(Data for the task)

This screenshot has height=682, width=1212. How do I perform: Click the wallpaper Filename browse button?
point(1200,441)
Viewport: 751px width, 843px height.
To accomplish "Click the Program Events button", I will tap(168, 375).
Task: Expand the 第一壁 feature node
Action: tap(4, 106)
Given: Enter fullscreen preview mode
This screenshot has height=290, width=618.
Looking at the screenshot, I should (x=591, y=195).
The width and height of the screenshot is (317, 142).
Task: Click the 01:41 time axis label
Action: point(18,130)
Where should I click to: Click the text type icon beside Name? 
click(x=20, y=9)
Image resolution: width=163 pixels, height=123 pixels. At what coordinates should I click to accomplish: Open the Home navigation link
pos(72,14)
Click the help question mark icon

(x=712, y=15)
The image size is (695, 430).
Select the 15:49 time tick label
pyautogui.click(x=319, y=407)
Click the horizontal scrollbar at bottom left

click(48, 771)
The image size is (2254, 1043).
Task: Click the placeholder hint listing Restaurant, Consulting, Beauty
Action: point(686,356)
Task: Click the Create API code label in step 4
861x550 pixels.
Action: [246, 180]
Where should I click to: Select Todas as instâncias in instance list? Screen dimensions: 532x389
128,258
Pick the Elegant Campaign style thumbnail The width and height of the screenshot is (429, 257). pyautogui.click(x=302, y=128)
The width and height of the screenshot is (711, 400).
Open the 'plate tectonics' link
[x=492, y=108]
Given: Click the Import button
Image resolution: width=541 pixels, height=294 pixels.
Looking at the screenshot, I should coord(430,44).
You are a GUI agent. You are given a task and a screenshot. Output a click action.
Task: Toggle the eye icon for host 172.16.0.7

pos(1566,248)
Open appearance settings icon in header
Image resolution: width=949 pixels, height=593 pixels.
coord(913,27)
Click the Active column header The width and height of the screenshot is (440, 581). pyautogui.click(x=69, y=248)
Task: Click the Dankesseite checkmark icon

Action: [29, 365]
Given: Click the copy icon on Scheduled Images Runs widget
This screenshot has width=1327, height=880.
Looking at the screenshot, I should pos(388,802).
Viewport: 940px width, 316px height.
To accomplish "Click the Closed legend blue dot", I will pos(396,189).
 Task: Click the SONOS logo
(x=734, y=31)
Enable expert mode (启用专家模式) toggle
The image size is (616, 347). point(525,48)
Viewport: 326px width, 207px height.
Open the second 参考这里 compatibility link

(End Data for the task)

** How to complete this task **
Quote only the lines from the line containing "Viewport: 326px width, 207px height." through the end of the entries, keeping the first and the last.

** Output **
Viewport: 326px width, 207px height.
Open the second 参考这里 compatibility link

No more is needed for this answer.